**Passage:**

> If training and inference just got 40x more efficient
Did training and inference just get 40x more efficient, or just training? They trained a model with impressive outputs on a limited number of GPUs, but DeepSeek is still a big model that requires a lot of resources to run. Moreover, which costs more, training a model once or using it for inference across a hundred million people multiple times a day for a year? It was always the second one, and doing the training cheaper makes it even more so.
But this implies that we could use those same resources to train even bigger models, right? Except that you then have the same problem. You have a bigger model, maybe it's better, but if you've made inference cost linearly more because of the size and the size is now 40x bigger, you now need that much more compute for inference.
Actually inference got more efficient as well, thanks to the multi-head latent attention algorithm that compresses the key-value cache to drastically reduce memory usage.
That's a useful performance improvement but it's incremental progress in line with what new models often improve over their predecessors, not in line with the much more dramatic reduction they've achieved in training cost.

**Provided data:**
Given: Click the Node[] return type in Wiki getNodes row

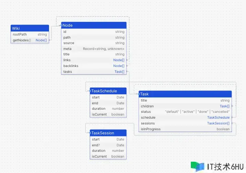Looking at the screenshot, I should pyautogui.click(x=41, y=40).
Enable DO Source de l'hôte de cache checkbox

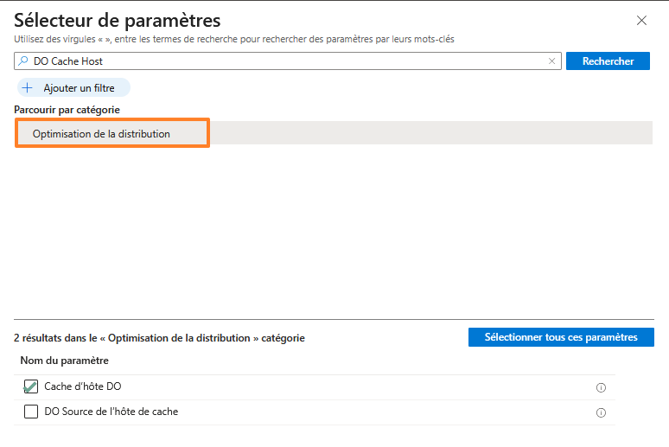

**Short task 1:** Repeat the DeepSeek thread word for word between "But this implies" and "in training cost.", inclusive.
**Short task 2:** In one to three sentences, explain why, according to the DeepSeek thread, using the saved resources to train even bigger models doesn't get around the problem.
The listing was taken from a separate source.

**Written reply 1:**
But this implies that we could use those same resources to train even bigger models, right? Except that you then have the same problem. You have a bigger model, maybe it's better, but if you've made inference cost linearly more because of the size and the size is now 40x bigger, you now need that much more compute for inference.
Actually inference got more efficient as well, thanks to the multi-head latent attention algorithm that compresses the key-value cache to drastically reduce memory usage.
That's a useful performance improvement but it's incremental progress in line with what new models often improve over their predecessors, not in line with the much more dramatic reduction they've achieved in training cost.

**Written reply 2:** Inference cost grows linearly with model size, so a model 40x bigger would need that much more compute for inference. Even if the bigger model is better, the same problem of heavy resource needs comes back.